You think the 2012 Phillies team is aged – the Stars’ two biggest stars were in their late 30s. Hall of Famer Biz Mackey (right), a switch-hitting catcher, was a .300-caliber hitter even at age 36. Mackey, who many historians consider at least Mickey Cochrane’s equal, had his best days in Darby, PA playing for the Hilldales of the 1920s. Another Wheez Kid of West Philly was Jud Wilson, whose .347 average and line drive power led the team, despite being 38 years old. On the mound, a hard-throwing, hard-drinking cat from Baltimore MURR-lyn named Stuart “Slim” Jones enjoyed one of the most impactful career years in Philly baseball history (read Slim’s ultimately tragic story here). A lefty whose fastball was compared to Lefty Grove’s, the 21-year-old Jones served as Philly’s undisputed ace, winning 20 games and keeping his ERA under 2.00.

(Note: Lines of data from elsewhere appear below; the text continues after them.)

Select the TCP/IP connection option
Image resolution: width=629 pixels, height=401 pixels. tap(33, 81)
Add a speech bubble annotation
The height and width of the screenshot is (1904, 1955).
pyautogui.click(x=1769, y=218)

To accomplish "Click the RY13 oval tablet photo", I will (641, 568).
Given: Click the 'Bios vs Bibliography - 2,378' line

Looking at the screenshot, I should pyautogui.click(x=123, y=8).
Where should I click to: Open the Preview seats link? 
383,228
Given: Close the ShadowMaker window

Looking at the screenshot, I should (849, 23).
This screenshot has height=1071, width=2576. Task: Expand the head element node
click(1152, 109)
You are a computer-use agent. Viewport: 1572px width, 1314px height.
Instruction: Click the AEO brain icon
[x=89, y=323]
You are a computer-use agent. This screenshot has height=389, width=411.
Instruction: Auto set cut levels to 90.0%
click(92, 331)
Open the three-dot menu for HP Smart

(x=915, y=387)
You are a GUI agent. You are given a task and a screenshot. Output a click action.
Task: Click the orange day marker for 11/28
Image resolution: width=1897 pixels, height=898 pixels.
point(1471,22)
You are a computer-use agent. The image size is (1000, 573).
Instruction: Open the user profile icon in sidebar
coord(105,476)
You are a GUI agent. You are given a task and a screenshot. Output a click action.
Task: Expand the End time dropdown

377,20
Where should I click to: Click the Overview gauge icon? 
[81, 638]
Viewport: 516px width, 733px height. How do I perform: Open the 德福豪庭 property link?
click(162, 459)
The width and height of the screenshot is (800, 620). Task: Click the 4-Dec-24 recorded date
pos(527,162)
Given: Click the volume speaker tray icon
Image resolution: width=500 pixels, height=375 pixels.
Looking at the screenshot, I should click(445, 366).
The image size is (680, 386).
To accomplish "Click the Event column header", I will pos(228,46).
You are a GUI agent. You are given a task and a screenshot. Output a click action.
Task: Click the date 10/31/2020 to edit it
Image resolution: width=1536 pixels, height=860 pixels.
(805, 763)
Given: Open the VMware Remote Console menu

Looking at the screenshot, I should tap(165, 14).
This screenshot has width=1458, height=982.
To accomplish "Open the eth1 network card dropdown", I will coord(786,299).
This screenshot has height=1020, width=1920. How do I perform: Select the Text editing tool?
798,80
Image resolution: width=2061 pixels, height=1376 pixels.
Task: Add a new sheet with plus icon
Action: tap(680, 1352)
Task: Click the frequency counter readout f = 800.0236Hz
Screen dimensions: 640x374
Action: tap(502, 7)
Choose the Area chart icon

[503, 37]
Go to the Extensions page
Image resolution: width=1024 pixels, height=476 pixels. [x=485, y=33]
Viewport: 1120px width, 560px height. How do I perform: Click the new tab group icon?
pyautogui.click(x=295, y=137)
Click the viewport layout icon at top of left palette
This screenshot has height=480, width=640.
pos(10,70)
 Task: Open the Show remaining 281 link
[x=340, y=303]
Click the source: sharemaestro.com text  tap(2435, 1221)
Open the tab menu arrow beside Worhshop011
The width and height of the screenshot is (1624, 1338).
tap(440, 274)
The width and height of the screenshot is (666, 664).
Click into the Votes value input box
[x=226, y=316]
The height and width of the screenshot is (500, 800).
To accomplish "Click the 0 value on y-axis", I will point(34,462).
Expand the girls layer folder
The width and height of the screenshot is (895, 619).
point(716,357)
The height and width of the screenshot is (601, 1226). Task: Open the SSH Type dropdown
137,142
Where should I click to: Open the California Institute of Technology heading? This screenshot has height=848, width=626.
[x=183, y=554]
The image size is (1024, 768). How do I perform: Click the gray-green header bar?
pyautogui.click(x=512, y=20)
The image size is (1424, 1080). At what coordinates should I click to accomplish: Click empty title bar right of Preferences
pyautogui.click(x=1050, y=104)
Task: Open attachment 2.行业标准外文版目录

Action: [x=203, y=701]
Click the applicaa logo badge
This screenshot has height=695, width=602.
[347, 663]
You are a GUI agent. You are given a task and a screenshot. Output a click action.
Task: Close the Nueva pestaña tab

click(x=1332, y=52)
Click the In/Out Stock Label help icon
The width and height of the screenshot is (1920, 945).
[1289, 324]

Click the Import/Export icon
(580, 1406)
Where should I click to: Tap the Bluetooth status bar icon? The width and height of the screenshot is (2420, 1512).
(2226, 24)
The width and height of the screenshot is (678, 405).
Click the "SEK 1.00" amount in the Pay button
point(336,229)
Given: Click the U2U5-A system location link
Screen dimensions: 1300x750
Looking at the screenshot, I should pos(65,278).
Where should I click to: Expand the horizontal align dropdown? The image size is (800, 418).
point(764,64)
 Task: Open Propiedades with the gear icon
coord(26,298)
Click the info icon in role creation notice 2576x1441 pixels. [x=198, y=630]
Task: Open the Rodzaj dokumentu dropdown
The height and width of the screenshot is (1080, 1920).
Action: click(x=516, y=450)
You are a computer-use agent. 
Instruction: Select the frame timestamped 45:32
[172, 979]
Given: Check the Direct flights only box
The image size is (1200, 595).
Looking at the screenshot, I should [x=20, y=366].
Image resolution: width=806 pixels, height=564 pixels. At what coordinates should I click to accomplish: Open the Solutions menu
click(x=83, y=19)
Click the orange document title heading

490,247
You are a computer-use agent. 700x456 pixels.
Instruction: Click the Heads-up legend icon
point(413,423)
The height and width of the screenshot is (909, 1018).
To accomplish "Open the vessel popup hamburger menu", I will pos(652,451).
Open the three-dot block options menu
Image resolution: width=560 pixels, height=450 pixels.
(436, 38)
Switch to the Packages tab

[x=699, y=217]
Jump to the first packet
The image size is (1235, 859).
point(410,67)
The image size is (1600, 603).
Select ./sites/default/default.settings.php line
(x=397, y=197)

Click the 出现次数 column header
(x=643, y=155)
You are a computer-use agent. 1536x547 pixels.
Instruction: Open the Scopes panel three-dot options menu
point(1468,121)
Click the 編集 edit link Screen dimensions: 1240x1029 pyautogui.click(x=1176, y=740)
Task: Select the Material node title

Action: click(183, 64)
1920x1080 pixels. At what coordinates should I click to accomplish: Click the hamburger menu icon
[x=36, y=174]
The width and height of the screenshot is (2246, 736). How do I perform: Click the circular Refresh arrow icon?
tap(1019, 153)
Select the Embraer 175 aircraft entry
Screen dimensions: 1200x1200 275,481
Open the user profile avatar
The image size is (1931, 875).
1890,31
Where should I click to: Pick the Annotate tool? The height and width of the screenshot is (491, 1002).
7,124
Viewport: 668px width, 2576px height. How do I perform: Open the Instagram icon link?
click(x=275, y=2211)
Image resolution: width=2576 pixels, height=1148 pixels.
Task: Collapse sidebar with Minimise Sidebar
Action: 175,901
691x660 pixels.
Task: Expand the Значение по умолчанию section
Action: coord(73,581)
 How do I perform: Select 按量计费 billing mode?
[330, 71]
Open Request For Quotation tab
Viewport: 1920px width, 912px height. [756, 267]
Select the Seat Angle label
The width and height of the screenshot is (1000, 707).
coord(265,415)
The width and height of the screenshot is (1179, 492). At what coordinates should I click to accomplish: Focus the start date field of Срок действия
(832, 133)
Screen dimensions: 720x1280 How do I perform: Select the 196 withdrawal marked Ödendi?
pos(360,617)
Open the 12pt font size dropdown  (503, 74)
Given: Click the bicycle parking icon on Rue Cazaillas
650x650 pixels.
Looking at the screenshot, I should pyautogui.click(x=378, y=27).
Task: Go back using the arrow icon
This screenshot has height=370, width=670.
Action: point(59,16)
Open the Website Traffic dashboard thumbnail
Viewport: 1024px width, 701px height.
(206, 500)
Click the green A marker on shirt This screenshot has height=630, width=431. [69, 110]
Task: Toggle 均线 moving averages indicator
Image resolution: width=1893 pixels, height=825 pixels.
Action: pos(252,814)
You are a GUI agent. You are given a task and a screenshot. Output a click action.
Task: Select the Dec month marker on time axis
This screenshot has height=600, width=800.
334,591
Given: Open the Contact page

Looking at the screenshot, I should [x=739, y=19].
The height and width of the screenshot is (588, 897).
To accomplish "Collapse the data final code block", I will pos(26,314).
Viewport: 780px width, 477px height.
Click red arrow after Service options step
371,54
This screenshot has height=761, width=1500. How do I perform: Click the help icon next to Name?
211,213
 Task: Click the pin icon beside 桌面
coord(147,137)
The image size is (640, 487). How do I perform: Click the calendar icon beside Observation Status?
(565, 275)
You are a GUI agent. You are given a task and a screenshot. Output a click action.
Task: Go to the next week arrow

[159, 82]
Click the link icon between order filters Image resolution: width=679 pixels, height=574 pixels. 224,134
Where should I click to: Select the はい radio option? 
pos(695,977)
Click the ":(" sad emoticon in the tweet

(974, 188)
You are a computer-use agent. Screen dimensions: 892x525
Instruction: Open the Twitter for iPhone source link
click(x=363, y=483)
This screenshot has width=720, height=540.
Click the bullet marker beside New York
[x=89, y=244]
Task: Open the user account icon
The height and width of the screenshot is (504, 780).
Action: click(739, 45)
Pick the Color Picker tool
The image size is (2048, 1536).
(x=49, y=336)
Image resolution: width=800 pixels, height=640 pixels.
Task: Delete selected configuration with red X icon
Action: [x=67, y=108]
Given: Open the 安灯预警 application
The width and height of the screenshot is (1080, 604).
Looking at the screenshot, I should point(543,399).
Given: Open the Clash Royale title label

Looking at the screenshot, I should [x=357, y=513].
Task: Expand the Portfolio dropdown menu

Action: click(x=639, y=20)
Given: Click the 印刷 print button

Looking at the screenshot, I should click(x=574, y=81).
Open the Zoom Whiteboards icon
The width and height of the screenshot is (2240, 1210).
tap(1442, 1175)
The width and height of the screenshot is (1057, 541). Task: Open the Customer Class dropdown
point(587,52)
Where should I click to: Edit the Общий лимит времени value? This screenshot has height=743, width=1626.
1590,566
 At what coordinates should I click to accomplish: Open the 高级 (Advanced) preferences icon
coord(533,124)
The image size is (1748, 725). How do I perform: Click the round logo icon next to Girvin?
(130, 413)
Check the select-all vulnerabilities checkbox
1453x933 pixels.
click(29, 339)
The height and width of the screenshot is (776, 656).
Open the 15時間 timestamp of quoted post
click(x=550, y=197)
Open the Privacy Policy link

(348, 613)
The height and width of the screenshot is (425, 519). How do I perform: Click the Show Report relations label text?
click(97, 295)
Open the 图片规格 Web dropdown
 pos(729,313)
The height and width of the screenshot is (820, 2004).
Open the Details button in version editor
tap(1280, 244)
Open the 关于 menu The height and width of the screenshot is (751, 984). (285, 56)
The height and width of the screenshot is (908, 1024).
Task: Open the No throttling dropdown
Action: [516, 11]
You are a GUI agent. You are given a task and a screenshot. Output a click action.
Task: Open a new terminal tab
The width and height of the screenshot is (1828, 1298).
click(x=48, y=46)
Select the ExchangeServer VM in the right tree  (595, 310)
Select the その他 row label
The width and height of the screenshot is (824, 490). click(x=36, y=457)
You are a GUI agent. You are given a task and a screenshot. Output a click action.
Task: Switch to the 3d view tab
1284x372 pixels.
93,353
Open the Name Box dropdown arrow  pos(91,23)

The 1934 championship series matched the upstart Stars against the Chicago American Giants, which fielded four players now enshrined in Cooperstown: Turkey Stearns, Willie Wells, Mule Suttles and Bill Foster. Considered one of the most fiercely contested series in Black Baseball history, the Stars basically intimidated its way to a title, despite dueling protests and scheduling issues. With Chicago up three games to two, Game 6 saw a fired-up Jud Wilson basically clock umpire Bert Gholston – yet was allowed to stay in the game. Later in the game another fight flared up – again without resulting in an ejection. As Gholston would admit in a meeting later that week, he relented from ejecting anyone in Game 6 because he feared the damage Wilson or a fellow Star might do to him. Chicago protested the game but Philly came away with a 4-1 win. After a game that ended in a 4-4 tie, the Stars won a replayed Game 7 2-0, thanks to a brilliant performance by Slim Jones.
As University of Delaware history professor Nel Lanctot wrote in Negro League Baseball: The Rise and Fall of a Black Institution, more was written in the Black press on the confrontations and the questionable administrative decisions of the NNL than the game results itself.
But the 1934 Phils and A’s wished they were so entertaining. The aptly named Philly Stars were champs.